== Segment start ==

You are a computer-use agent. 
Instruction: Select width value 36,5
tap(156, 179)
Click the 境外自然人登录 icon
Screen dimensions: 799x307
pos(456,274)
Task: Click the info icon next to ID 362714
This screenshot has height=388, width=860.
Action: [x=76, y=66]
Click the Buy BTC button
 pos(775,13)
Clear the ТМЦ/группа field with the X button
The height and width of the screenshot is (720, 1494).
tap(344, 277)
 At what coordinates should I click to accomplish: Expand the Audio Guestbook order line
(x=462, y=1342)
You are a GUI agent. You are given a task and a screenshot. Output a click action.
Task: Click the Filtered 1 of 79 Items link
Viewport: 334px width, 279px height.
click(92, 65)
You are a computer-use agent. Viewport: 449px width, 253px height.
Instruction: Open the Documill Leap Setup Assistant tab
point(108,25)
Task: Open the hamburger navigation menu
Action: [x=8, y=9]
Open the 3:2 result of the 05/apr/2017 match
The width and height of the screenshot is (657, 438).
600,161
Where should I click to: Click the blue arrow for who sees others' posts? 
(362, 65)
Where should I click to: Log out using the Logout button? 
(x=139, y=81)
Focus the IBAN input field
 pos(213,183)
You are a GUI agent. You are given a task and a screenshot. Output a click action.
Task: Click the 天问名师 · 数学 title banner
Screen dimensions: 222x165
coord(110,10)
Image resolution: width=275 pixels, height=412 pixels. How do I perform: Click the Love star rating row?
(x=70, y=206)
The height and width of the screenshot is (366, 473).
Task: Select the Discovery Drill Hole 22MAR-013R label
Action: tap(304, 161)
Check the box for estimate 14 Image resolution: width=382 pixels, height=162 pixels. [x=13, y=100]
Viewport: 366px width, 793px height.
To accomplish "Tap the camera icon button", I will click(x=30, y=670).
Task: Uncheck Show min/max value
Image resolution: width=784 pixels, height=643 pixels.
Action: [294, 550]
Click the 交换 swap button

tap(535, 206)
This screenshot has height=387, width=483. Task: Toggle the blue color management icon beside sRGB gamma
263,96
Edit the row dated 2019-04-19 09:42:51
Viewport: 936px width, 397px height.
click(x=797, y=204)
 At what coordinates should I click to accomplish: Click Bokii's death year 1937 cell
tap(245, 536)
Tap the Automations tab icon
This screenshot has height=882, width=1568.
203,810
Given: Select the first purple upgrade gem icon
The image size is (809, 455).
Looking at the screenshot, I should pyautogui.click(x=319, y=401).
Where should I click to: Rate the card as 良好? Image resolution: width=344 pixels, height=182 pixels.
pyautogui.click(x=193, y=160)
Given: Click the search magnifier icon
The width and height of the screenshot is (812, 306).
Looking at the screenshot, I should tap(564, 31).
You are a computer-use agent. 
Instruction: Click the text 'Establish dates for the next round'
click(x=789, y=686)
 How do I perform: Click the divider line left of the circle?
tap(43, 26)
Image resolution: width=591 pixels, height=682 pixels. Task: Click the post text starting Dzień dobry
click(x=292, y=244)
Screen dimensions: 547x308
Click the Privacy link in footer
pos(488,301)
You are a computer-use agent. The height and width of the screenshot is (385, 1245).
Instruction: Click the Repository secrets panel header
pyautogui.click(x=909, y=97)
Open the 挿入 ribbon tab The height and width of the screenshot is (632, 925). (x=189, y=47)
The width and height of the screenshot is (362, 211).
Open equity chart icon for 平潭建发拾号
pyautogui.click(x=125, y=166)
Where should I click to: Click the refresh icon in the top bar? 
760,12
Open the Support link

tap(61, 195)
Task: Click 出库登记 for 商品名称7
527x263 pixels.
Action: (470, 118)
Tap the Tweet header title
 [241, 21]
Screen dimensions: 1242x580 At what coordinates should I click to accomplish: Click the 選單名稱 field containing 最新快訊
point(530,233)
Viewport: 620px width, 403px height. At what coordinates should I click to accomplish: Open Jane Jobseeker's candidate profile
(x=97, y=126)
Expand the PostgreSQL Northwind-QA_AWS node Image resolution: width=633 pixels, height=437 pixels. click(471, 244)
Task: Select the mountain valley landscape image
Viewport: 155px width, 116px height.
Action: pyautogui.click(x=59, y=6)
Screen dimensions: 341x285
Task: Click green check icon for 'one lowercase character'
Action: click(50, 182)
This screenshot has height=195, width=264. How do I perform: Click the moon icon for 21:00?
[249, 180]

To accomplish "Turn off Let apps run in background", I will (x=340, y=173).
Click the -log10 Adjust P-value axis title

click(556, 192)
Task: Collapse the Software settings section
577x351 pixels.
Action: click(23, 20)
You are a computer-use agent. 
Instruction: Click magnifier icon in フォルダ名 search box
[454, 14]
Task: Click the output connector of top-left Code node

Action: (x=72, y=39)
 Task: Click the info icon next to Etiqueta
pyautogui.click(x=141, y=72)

== Segment end ==

Using the data above, transcribe the lines that run from the line with "Click the 境外自然人登录 icon" to the line with "You are a computer-use agent. Viewport: 449px", both ends kept, and output nothing else.

Click the 境外自然人登录 icon
Screen dimensions: 799x307
pos(456,274)
Task: Click the info icon next to ID 362714
This screenshot has height=388, width=860.
Action: [x=76, y=66]
Click the Buy BTC button
 pos(775,13)
Clear the ТМЦ/группа field with the X button
The height and width of the screenshot is (720, 1494).
tap(344, 277)
 At what coordinates should I click to accomplish: Expand the Audio Guestbook order line
(x=462, y=1342)
You are a GUI agent. You are given a task and a screenshot. Output a click action.
Task: Click the Filtered 1 of 79 Items link
Viewport: 334px width, 279px height.
click(92, 65)
You are a computer-use agent. Viewport: 449px width, 253px height.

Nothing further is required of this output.